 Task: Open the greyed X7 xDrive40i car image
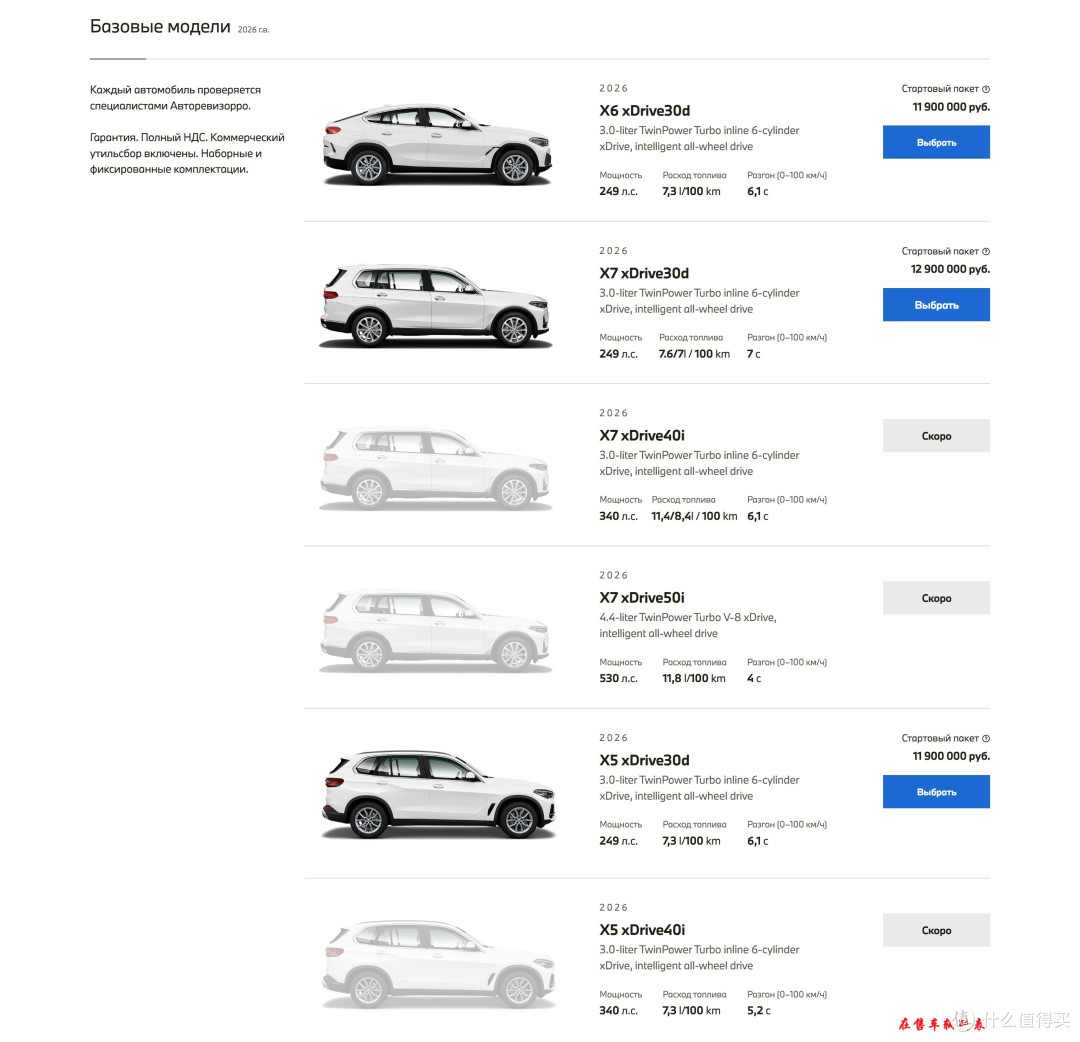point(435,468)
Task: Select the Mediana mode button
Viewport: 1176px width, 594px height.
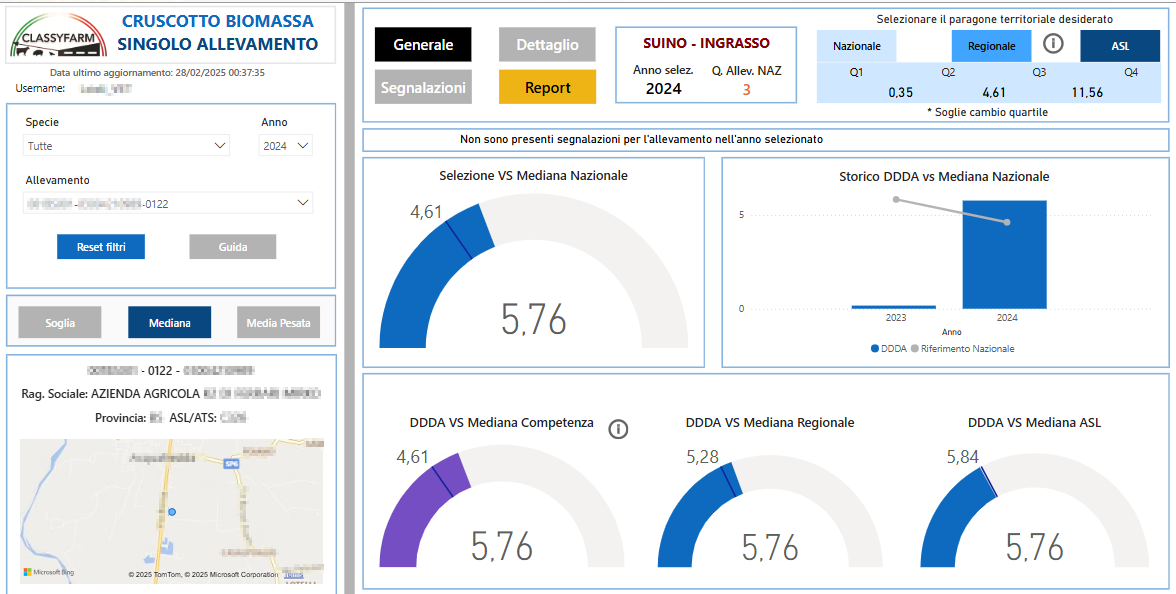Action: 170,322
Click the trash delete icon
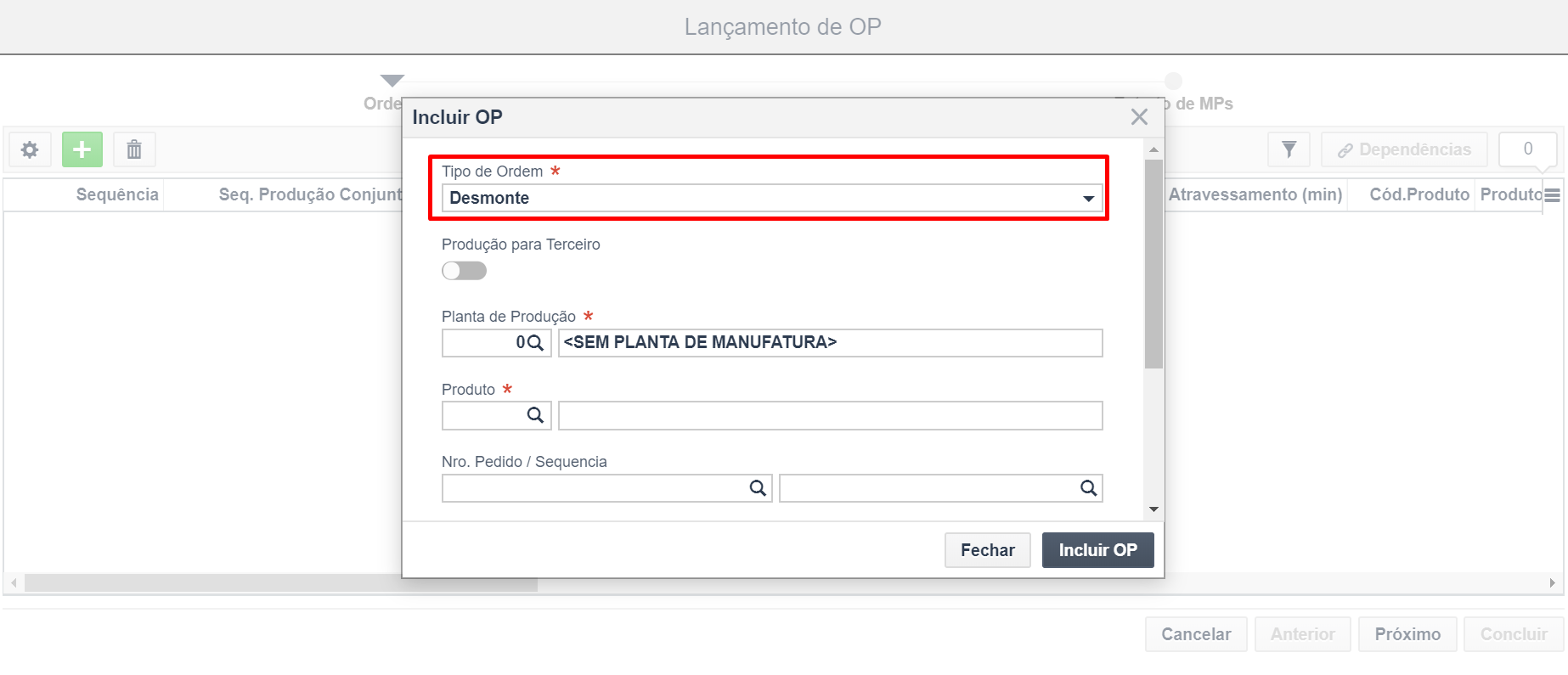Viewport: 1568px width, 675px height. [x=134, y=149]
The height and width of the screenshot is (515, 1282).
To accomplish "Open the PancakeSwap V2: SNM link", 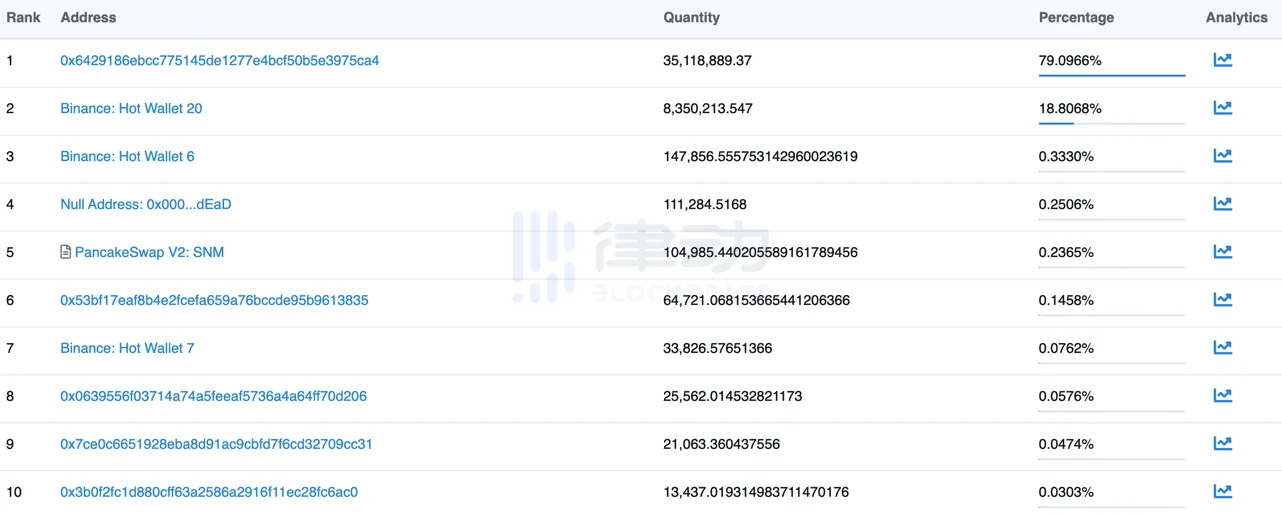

::::

### SHORT EXERCISE
Output every line of text from the entries above as a JSON list of strings, one string per line, with blank lines and the pictures omitted.

### CORRECT RESULT
[
  " Task: Open the greyed X7 xDrive40i car image",
  "point(435,468)",
  "Task: Select the Mediana mode button",
  "Viewport: 1176px width, 594px height.",
  "Action: 170,322",
  "Click the trash delete icon",
  "Viewport: 1568px width, 675px height. [x=134, y=149]",
  "The height and width of the screenshot is (515, 1282).",
  "To accomplish \"Open the PancakeSwap V2: SNM link\", "
]